▶ Input data
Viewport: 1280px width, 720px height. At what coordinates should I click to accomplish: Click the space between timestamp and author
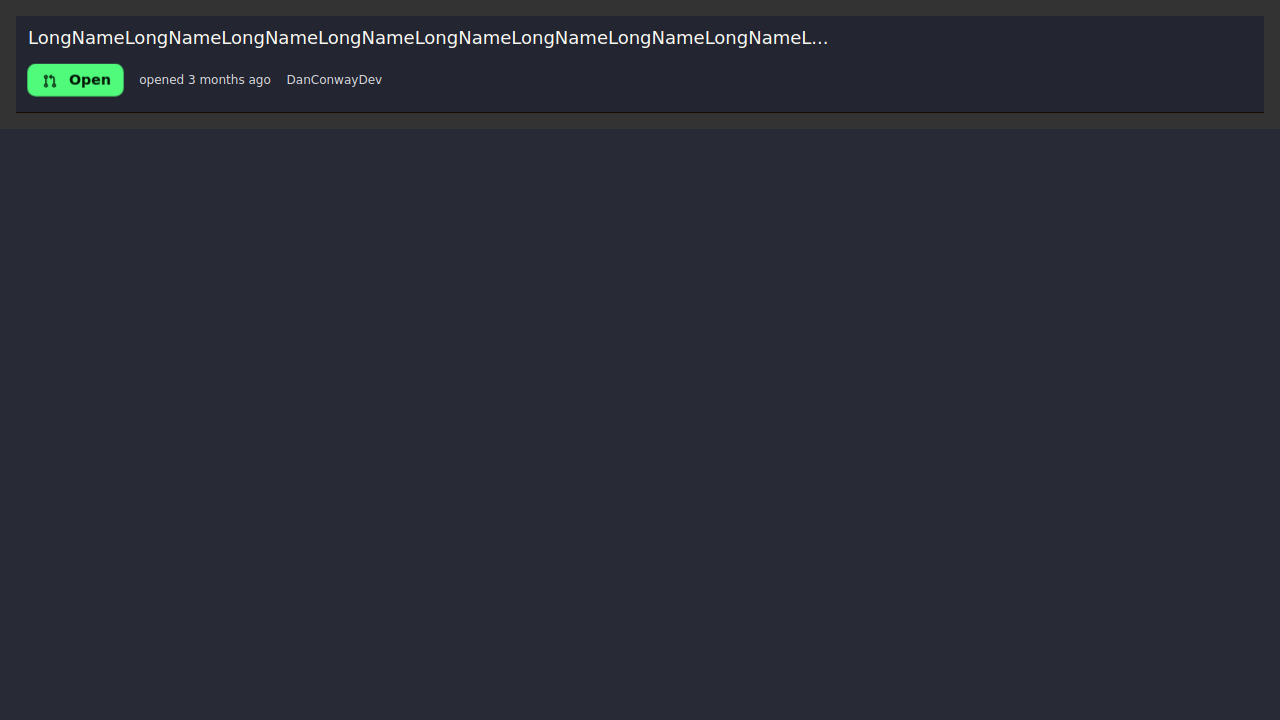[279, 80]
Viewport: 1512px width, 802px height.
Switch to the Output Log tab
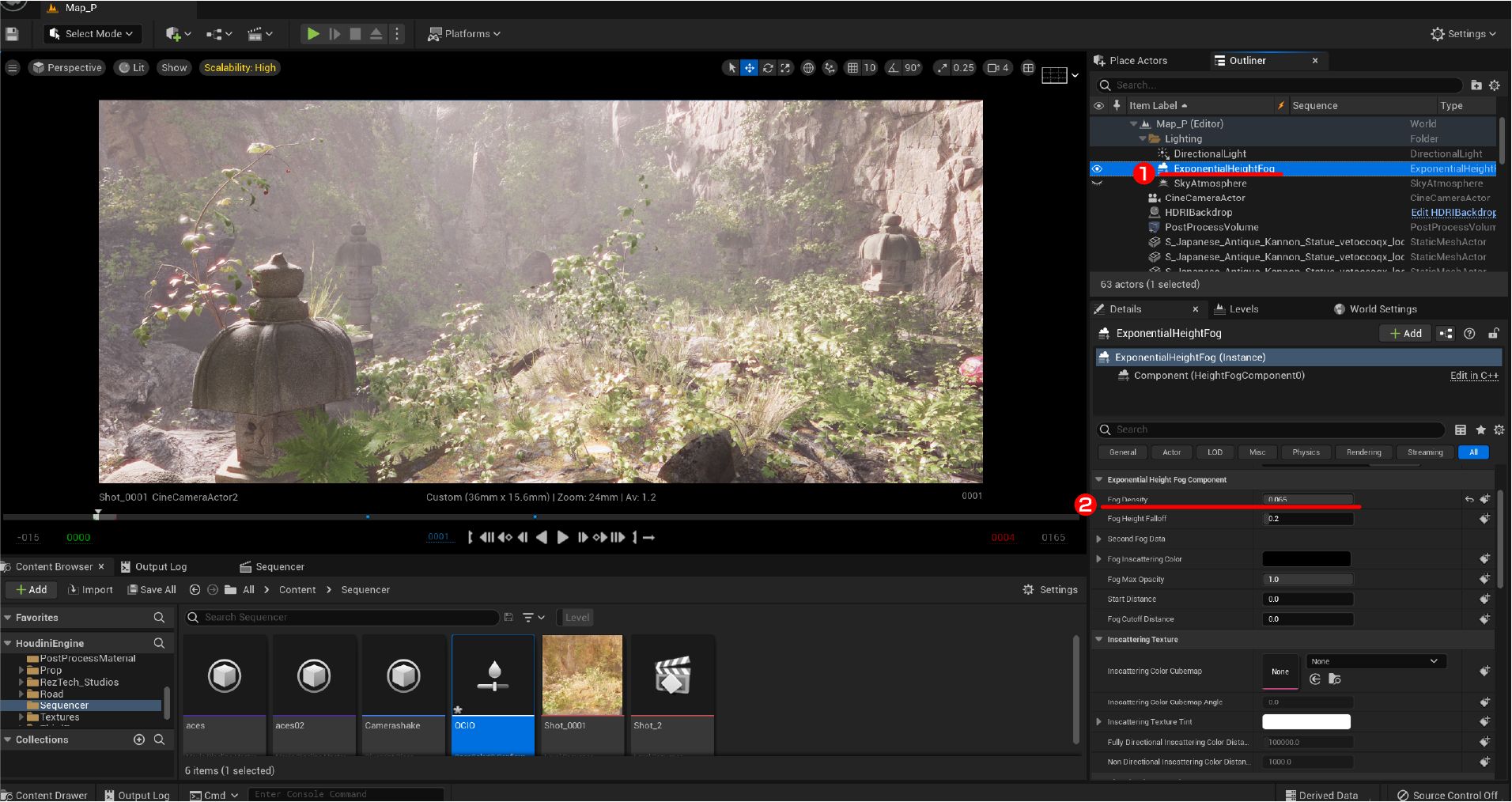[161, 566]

...

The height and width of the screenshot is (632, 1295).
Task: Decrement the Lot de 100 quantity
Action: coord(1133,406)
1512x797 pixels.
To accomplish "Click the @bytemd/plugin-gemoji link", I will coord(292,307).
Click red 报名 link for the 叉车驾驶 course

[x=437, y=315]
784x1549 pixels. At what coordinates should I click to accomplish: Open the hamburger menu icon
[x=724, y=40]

▶ Work to do
Return the lines of the items verbatim, beginning with the line containing "784x1549 pixels. At" and ending with the line containing "[x=724, y=40]", both included.

▶ Response below
784x1549 pixels. At what coordinates should I click to accomplish: Open the hamburger menu icon
[x=724, y=40]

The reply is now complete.